Dall'età romana ai giorni nostri

La città di Nova ha origine antiche, pare infatti fosse già abitata dai Romani.

Pare infatti che qui scorresse un'antica strada romana che collegava Milano con Carate.

Il centro abitato si sarebbe quindi trovata in corrispondenza della nona lapide su quella via (ad nonum lapidem), da cui il nome Nova.

Secondo alcuni storici il nome potrebbe però derivare da 'vicus novus', cioè villaggio recente, o ancora da 'novale', cioè terreno messo da poco a coltura.

Nel corso dei secoli le sue dimensioni sono aumentate fino a raggiungere Muggiò e Desio ma ilo boom demografico ed economico vero e proprio è avvenuto a partire dal Novecento: dai 3000 abitanti di allora si è passati a più di 23.000.
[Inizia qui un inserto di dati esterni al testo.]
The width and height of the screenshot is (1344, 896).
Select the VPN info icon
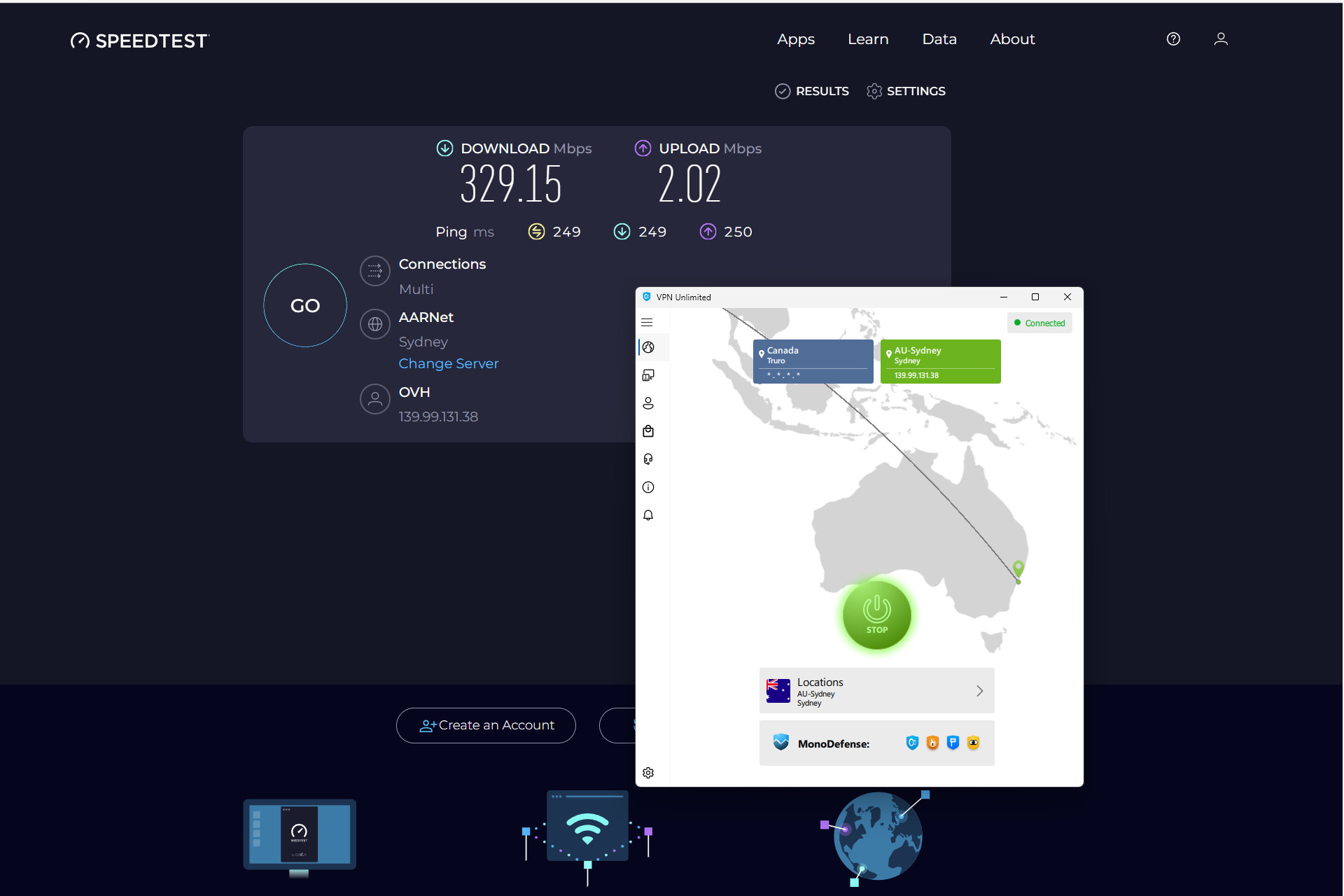648,488
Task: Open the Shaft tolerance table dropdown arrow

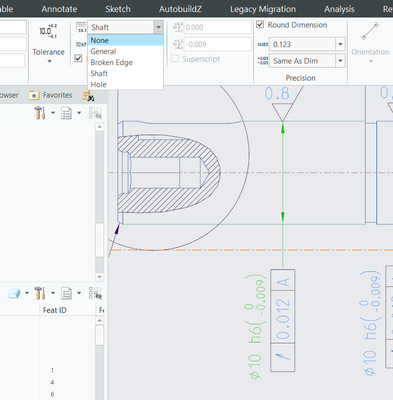Action: coord(159,27)

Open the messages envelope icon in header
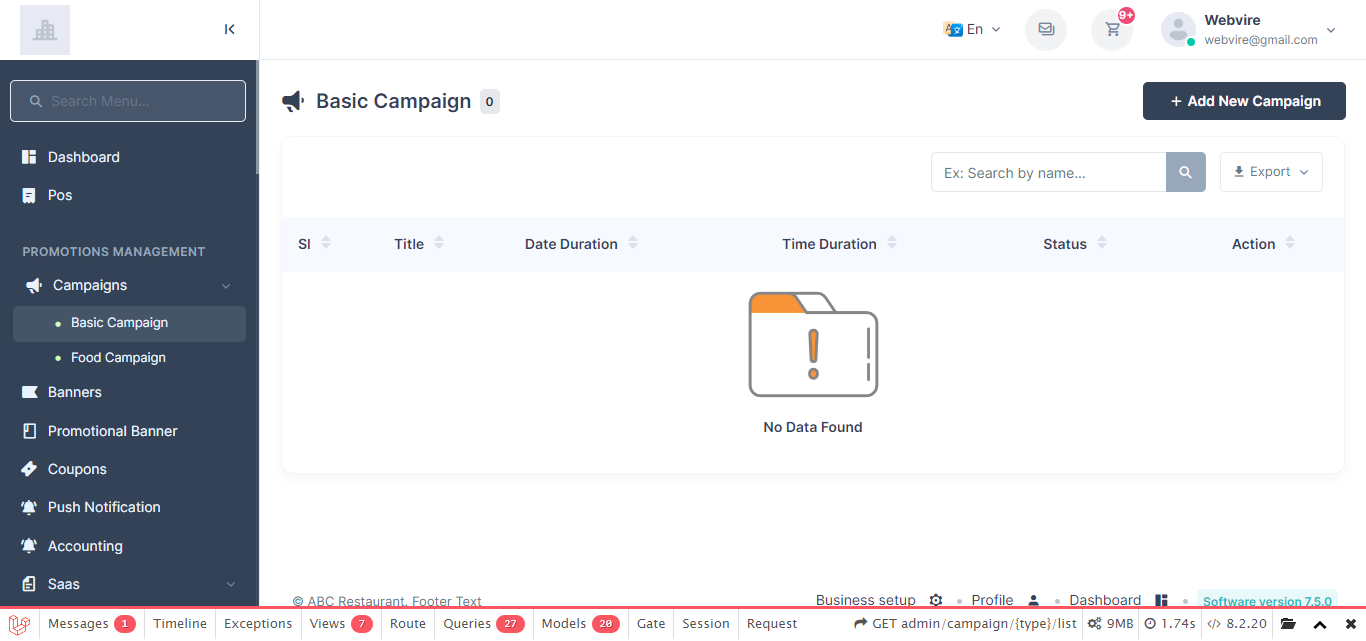1046,29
Il villaggio si sviluppava sulla strada Vecchia Vallassina ed inizialmente la sua economia si basava sulla coltivazione dei cereali e dell'uva: quest'ultima era particolarmente apprezzata, come testimoniato dalla classificazione dei migliori produttori di vini risalente al 1815, stilata dal poeta Carlo Porta.
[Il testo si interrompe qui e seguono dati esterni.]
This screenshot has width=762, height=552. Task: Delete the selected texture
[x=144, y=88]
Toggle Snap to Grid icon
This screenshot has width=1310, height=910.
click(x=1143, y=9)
Ma purtroppo a causa della diffusione della filossera, parassita della vite, in tutta l'area di Milano, i vitigni vennero abbandonati.

Oltre all'agricoltura,  era notevolmente sviluppato anche l'allevamento del baco da seta, che è continuato fino all'inizio del XX secolo, quando sono state introdotte le nuove fibre sintetiche.

A partire dall'Ottocento il settore primario venne sostituito con quello secondario, con la costruzione dei primi opifici di lavorazione del lino e del legno.

Le nuove industrie attirarono sempre più personale soprattutto dopo le inondazioni del Polesine ed a seguito dell'emigrazione dalle aree disagiate del meridione.
Il 6 marzo del 1950 Nova Milanese ha ottenuto un proprio stemma ed un gonfalone.